[Half-tone processes] are practised in much the same way as the albumen and bitumen line methods already described, in so far as that they are worked with acids and upon zinc or copper. At first these half-tone blocks were made in zinc, but recently some reproductive firms have preferred to use copper. Messrs. Waterlow and Sons, in this country, generally employ copper for half-tone blocks from drawings or photographs. Copper prints a softer and more sympathetic line, and does not accumulate dirt so readily as zinc. All the half-tone blocks in this volume are in copper. By these processes the photographs that one sees reproduced direct from nature appear in print without the aid of the artist. They are often referred to as the Meisenbach process, because the Meisenbach Company was amongst the first to use these methods in this country. The essential difference in their working is that there is a ruled screen of glass interposed between the drawing or object to be photographed and the negative. Generally a screen of glass is closely ruled with lines crossing at right angles, and etched with hydrofluoric acid. Into the grooves thus produced, printing-ink is rubbed. The result is a close network of black lines upon glass. This screen, interposed between the sensitized plate in the camera and the object to be photographed, produces upon the negative the criss-cross appearance we see in the ultimate picture. In the half-tone reproductions by Angerer and Göschl, of Vienna, this appearance is singularly varied. The screen used by them is said to be made from white silk of the gauziest description, hung before a wall covered with black velvet in such a manner that the blackness of the velvet can be seen and photographed through the silken film. A negative is made, and from it a positive is produced, which exhibits a curiously varied arrangement of dots and meshes. The positive is used in the same way as the ruled-glass screens.

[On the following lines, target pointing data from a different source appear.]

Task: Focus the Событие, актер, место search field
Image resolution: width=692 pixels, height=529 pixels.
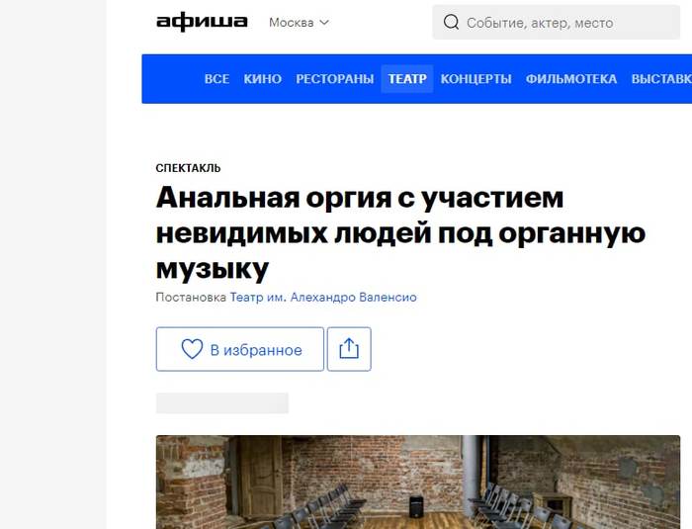Action: click(556, 23)
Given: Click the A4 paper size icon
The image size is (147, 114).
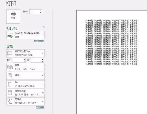Looking at the screenshot, I should pyautogui.click(x=10, y=84).
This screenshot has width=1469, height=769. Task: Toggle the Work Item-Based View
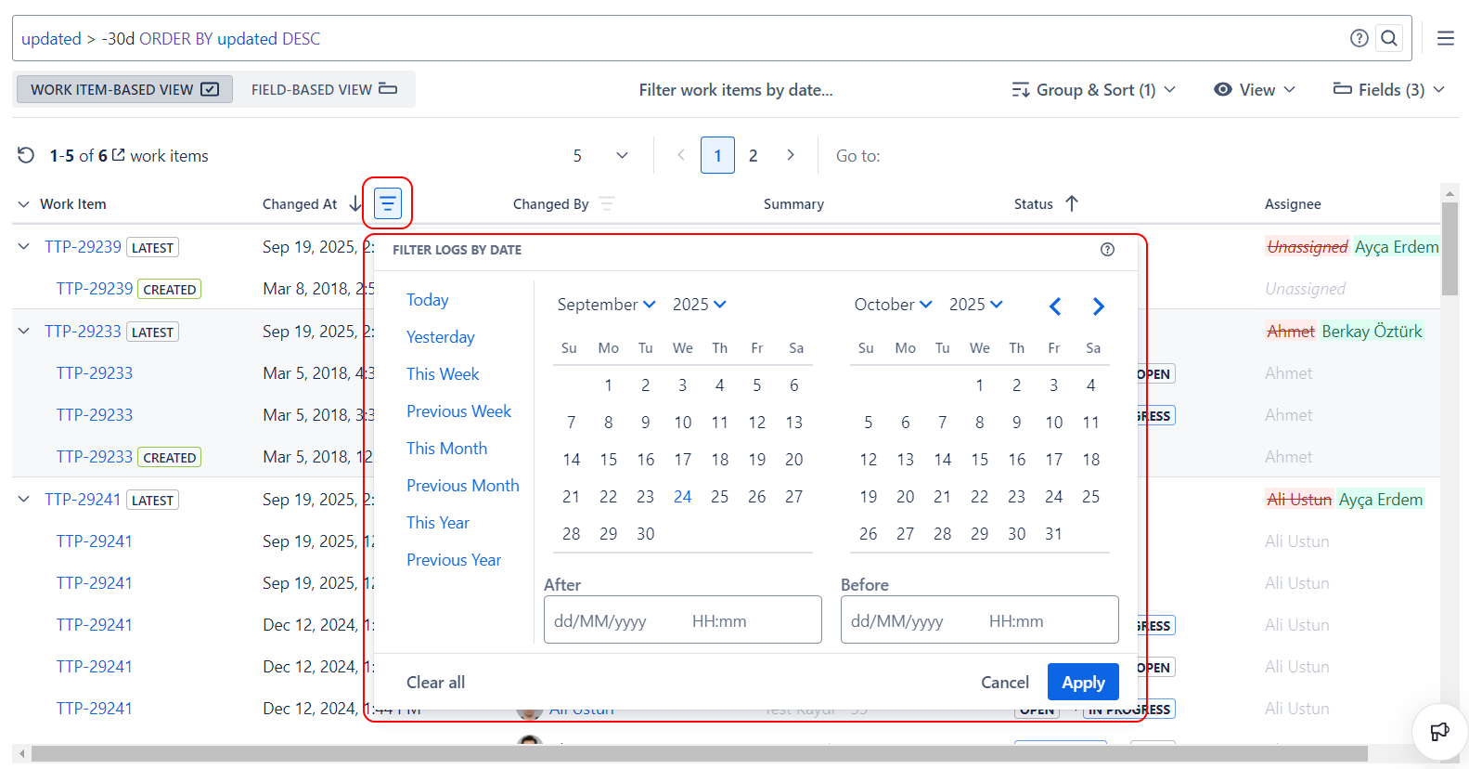point(124,89)
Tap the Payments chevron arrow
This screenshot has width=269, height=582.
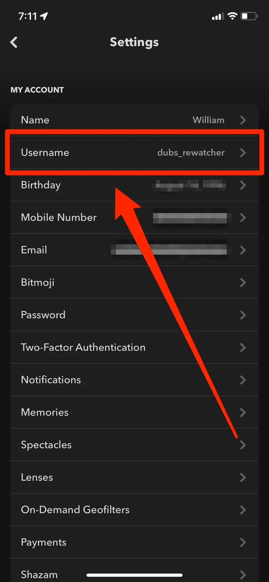(x=243, y=542)
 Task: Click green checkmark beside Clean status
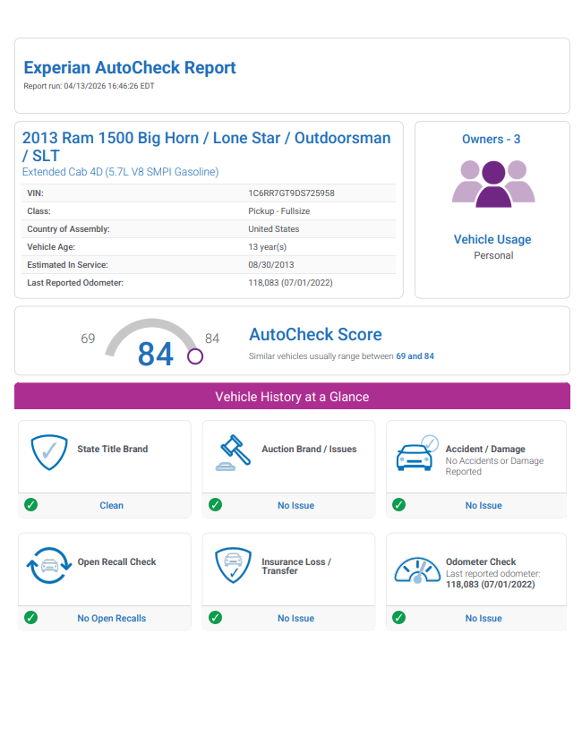[x=30, y=505]
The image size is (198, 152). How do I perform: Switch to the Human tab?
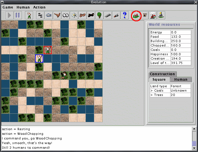(x=181, y=80)
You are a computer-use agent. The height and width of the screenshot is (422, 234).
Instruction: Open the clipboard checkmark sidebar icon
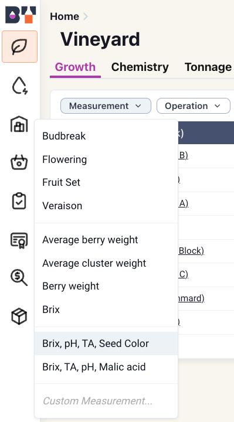19,201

6¾ × 6¼. PENCIL AND PEN AND INK DRAWING REPRODUCED
BY HALF-TONE PROCESS.
The network characteristic of half-tone relief blocks can be made fine, or medium, or coarse, as required. The fine-grained blocks are used for careful book and magazine printing, and the medium-grained for printing in the better illustrated weeklies; the coarse-grained are used for rougher printing, but still are nearly always too fine for newspaper work. The Daily Graphic, however, has solved the problem of printing them sufficiently well for the picture to be discerned. Beyond this the rotary steam-printing press has not yet advanced.
In appearance somewhat similar to a half-tone block, but with the tint differently applied, is the illustration of [The Village Street, Tintern: Night]. Here is a pure pen-drawing, scratched and scribbled to blackness without much care for finesse, the great reduction and the tint being reckoned upon to assuage all angularities. The original drawing was then lightly scribbled over with blue pencil to indicate to the process-man that a mechanical tint was required to be applied upon the block, and word was specially sent that the tint was to be squarely cut, not vignetted. The result seems happy. This is a line block, not tone.